Alors qu'il n'avait pas encore rencontré sa future muse Brigitte Bardot, "l'homme à la tête de chou" écrit et interprète certaines des chansons d'Anna, aux côtés d'une Anna Karina qui révèle au monde ses talents de chanteuse. Un de ces titres deviendra culte : Sous le soleil exactement.
3. L'idôle du chanteur Philippe Katerine dans Nom de code : Sacha (2001)
Si l'on connaît Philippe Katerine pour ses rôles dans le cinéma populaire (Le Grand Bain de Gilles Lellouche, sorti en 2018) et pour ses albums aux featurings improbables avec les rappeurs Alkpote et Lomepal, on ignore tout du duo qu'il a formé avec Anna Karina au tournant du XXIè siècle.

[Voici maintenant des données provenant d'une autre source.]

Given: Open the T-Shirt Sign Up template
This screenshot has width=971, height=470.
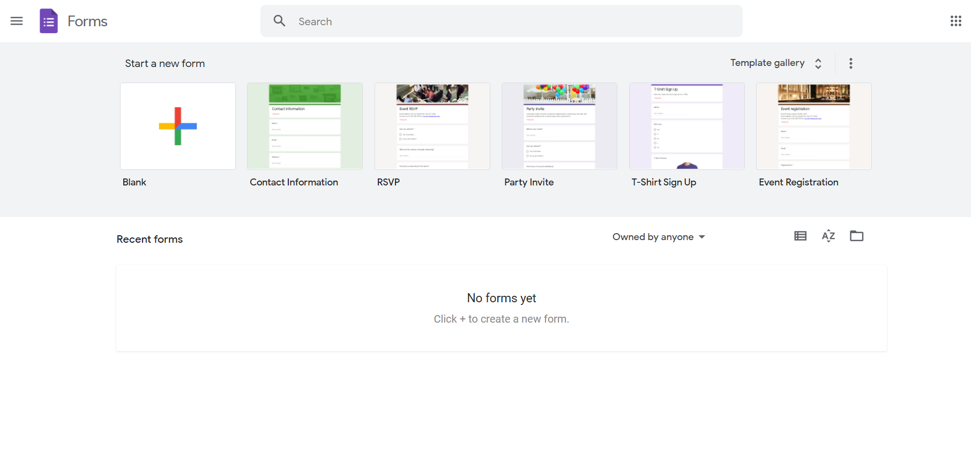Looking at the screenshot, I should click(x=686, y=126).
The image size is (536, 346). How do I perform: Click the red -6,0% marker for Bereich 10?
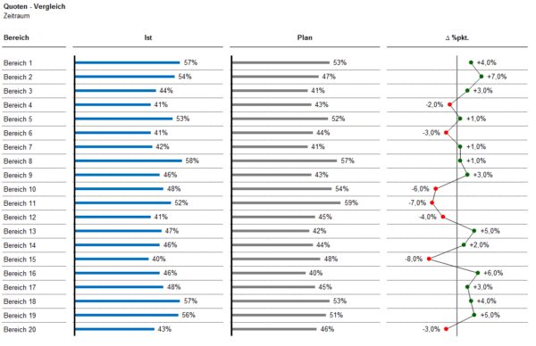(436, 189)
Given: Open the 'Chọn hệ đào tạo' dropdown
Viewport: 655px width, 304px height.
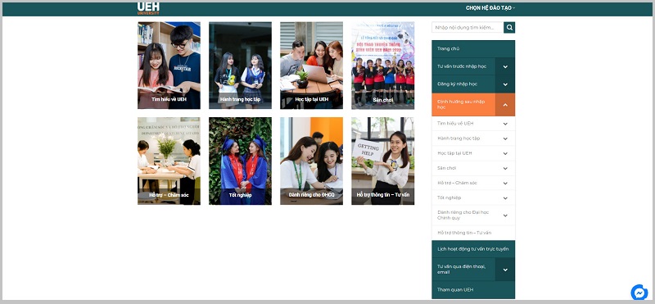Looking at the screenshot, I should pos(490,8).
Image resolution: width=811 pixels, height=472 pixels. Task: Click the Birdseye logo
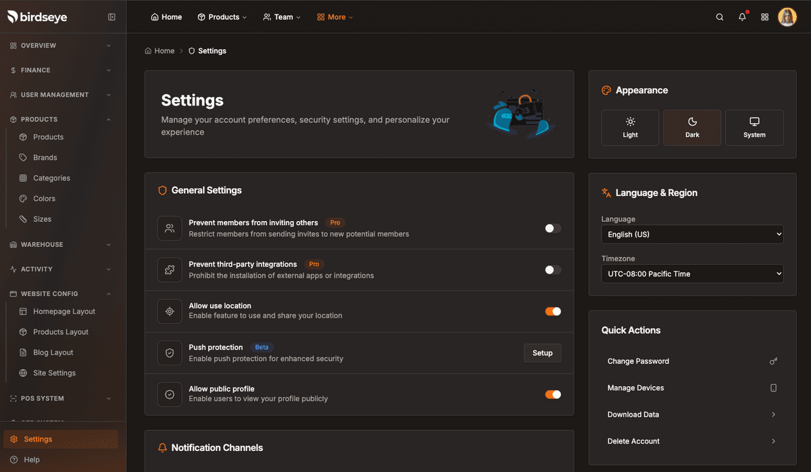tap(37, 17)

En 2001, le cinéaste français Thierry Jousse fait appel au chanteur barré ainsi qu'à la star de la Nouvelle Vague – qui ne tourne alors presque plus – pour faire une apparition dans son court-métrage Nom de code : Sacha. Au sein de cette fiction, Philippe Katerine interprète son propre rôle et croise une Anna Karina plus rayonnante que jamais, dans un sublime clin d'oeil à Pierrot le fou. Plus tard, les deux artistes se rencontrent à nouveau : d'abord sur un plateau, pour un duo fulgurant dans le film La vérité selon Charlie – où ils figurent tous deux dans leurs propres rôles – puis lorsqu'Anna Karina demande à l'interprète de La Banane de composer tous les titres de son album, Une histoire d'amour (2000). Leur dernière collaboration a lieu en 2007, et c'est sans doute la plus belle : l'actrice, revêtant cette fois le costume de réalisatrice, demande à Phlippe Katerine d'écrire la bande originale de son (désormais ultime) film, Victoria.